She needed a vehicle but had to get clear of the cops before she stole one. Sliding her phone free, she considered. Not Andre—first, he’d be surrounded by cops at Gibson’s house, and second, he’d be on Jenna’s side, want Morgan to do the right thing, trust the cops to figure things out. As if that ever actually worked.

Micah. He didn’t live far from here, and no one would ever suspect him. All she needed was twenty minutes of his time, and she’d be gone.

Still…she actually had doubts. A twinge of remorse. So unlike her. It wasn’t that she didn’t trust that Micah would come through, it was that she knew he would. And she hated getting him involved in anything to do with Clint, no matter how remote.

Clint could never know about Micah.
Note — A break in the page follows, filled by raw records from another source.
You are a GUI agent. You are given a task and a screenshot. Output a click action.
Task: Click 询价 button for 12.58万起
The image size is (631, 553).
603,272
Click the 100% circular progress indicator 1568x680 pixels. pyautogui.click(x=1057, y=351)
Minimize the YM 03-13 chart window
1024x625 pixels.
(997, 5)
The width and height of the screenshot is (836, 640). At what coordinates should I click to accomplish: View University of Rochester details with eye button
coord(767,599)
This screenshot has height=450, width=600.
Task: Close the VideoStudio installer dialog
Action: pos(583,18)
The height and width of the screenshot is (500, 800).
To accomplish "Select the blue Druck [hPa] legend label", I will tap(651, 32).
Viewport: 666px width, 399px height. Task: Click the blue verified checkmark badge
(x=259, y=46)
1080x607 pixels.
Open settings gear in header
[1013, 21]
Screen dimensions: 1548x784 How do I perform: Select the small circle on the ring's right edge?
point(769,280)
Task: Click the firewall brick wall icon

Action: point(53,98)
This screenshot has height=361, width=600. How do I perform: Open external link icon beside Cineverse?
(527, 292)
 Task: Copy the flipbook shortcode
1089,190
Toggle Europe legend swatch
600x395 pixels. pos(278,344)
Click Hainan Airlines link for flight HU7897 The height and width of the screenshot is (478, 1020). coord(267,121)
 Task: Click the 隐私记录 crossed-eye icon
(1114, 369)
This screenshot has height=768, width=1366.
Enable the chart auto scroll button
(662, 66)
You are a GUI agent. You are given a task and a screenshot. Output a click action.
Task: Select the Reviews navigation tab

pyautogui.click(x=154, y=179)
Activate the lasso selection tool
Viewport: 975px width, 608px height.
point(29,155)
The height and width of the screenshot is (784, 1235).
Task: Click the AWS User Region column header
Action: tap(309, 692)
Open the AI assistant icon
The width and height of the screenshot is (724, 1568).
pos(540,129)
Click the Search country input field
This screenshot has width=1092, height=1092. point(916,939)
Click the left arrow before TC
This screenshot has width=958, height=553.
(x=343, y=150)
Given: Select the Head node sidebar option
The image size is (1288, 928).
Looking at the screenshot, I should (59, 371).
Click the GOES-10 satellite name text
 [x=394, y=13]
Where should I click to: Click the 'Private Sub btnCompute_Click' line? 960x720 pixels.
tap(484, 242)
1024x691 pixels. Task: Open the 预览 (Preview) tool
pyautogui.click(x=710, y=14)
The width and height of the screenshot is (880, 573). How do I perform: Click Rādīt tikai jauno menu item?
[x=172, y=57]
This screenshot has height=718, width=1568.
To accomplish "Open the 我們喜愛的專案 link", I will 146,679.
But it wasn’t like Clint was anywhere near here. Micah would be safe. She hit the speed dial. “Hey. Got a few minutes? I could use your help—and a ride.”

“Sure,” he said. So trusting. She worried that someday it might get him killed—it’d already gotten his neck sliced open and him thrown in juvie for something he didn’t do. Maybe it was good she was in his life, if only to watch out for him.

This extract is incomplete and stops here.